TASK
Copy all of the records below verbatim.

Dataset entries:
^^^^

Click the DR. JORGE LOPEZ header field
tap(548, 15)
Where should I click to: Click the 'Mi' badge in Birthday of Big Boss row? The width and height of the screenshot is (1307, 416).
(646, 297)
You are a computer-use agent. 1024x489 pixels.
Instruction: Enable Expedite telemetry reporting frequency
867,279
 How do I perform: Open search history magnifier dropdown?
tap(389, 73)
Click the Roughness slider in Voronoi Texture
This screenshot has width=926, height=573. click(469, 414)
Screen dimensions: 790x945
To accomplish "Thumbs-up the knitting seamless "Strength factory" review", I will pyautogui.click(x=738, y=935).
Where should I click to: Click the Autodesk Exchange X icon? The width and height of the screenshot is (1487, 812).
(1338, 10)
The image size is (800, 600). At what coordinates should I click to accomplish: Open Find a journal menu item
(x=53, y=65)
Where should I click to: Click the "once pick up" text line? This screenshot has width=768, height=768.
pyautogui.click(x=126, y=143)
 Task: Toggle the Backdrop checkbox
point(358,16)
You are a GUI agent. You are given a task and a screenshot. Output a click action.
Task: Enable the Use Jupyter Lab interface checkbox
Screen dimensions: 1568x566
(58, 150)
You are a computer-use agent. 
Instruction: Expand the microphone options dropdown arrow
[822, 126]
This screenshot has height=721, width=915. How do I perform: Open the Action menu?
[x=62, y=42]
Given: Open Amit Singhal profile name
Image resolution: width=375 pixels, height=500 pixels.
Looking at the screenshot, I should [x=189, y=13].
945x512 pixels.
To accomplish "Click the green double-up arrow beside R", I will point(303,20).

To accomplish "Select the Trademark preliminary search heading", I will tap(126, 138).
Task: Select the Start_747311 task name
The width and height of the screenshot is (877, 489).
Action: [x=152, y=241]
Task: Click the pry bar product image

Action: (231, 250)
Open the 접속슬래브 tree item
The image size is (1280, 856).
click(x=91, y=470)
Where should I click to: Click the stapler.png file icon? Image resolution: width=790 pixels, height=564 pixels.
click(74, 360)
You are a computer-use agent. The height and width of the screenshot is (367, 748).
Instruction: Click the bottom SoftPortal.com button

^^^^

RESPONSE
Click the DR. JORGE LOPEZ header field
tap(548, 15)
Where should I click to: Click the 'Mi' badge in Birthday of Big Boss row? The width and height of the screenshot is (1307, 416).
(646, 297)
You are a computer-use agent. 1024x489 pixels.
Instruction: Enable Expedite telemetry reporting frequency
867,279
 How do I perform: Open search history magnifier dropdown?
tap(389, 73)
Click the Roughness slider in Voronoi Texture
This screenshot has width=926, height=573. click(469, 414)
Screen dimensions: 790x945
To accomplish "Thumbs-up the knitting seamless "Strength factory" review", I will pyautogui.click(x=738, y=935).
Where should I click to: Click the Autodesk Exchange X icon? The width and height of the screenshot is (1487, 812).
(1338, 10)
The image size is (800, 600). At what coordinates should I click to accomplish: Open Find a journal menu item
(x=53, y=65)
Where should I click to: Click the "once pick up" text line? This screenshot has width=768, height=768.
pyautogui.click(x=126, y=143)
 Task: Toggle the Backdrop checkbox
point(358,16)
You are a GUI agent. You are given a task and a screenshot. Output a click action.
Task: Enable the Use Jupyter Lab interface checkbox
Screen dimensions: 1568x566
(58, 150)
You are a computer-use agent. 
Instruction: Expand the microphone options dropdown arrow
[822, 126]
This screenshot has height=721, width=915. How do I perform: Open the Action menu?
[x=62, y=42]
Given: Open Amit Singhal profile name
Image resolution: width=375 pixels, height=500 pixels.
Looking at the screenshot, I should [x=189, y=13].
945x512 pixels.
To accomplish "Click the green double-up arrow beside R", I will point(303,20).

To accomplish "Select the Trademark preliminary search heading", I will tap(126, 138).
Task: Select the Start_747311 task name
The width and height of the screenshot is (877, 489).
Action: [x=152, y=241]
Task: Click the pry bar product image

Action: (231, 250)
Open the 접속슬래브 tree item
The image size is (1280, 856).
click(x=91, y=470)
Where should I click to: Click the stapler.png file icon? Image resolution: width=790 pixels, height=564 pixels.
click(74, 360)
You are a computer-use agent. The height and width of the screenshot is (367, 748).
Instruction: Click the bottom SoftPortal.com button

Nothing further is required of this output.